I am always in love with food but during the pandemic I’m besotted. I know I’m not alone. You know how everything tastes like cardboard when you’re grieving? I’ve decided this is the opposite: everything tastes FABULOUS.

The TV pundits say we’re eating out of boredom. I dunno. I’m not bored. Many things but not bored. We comfort ourselves with food too. That’s long-standing wisdom. I am comforted by food but this isn’t mindless eating I’m talking about, where someone shovels things in without really even tasting it or even knowing quite what they ate. It’s pleasure, a reward for living, for doing what has to be done. Sleep, food and sex are life’s essential rewards, right? I mean it doesn’t say it in the Constitution but that’s how I see it. Some people consider one or two or all three of that trio bothersome.
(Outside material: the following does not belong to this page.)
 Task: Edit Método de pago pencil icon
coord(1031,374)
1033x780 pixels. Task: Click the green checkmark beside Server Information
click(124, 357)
I don’t understand such people.😀

If you stayed with me during the quarantine you’d eat well. I’ve made salmon vegetable soup, bisquits, pancakes, crepes, pan and deep-dish “Grandma’s Pizza”, pumpkin raisin muffins, lemon bread, spaghetti, linguine with kalamata olives & artichoke hearts, salmon loaf with wild rice, ziti & tuna with green olives & garlic, twice-baked potatoes mixed with sour cream & chives, healthy cookies, sesame noodles, chickpea/crushed tomatoes/pumpkin soup with lemon juice & curry, and even johnny-cakes — these are made of cornmeal & boiling water and then cooked in a big skillet. I had a bag of cornmeal in the fridge with a “best by” date of Sept 2019. It looked ok to me.😊

The main thing I want and am not having are the big-ass salads that are mainstays in my “cuisine.” I just think lettuce is too iffy now. You can’t cook it or scrub it so I’ve tearfully eliminated lettuce for the time being. It’s not like lettuce, with its various recalls and E. coli outbreaks didn’t already have enough troubles.😕

I’m also craving shellfish and cheesecake. Not necessarily together. Those aren’t going to be happening either.

I’m fortunate to not be worried about food.

I think food should be front and center in life and too often its role is afterthought or even chore. That’s all wrong; we are nothing without food and it deserves to be lauded and celebrated. I’m on it.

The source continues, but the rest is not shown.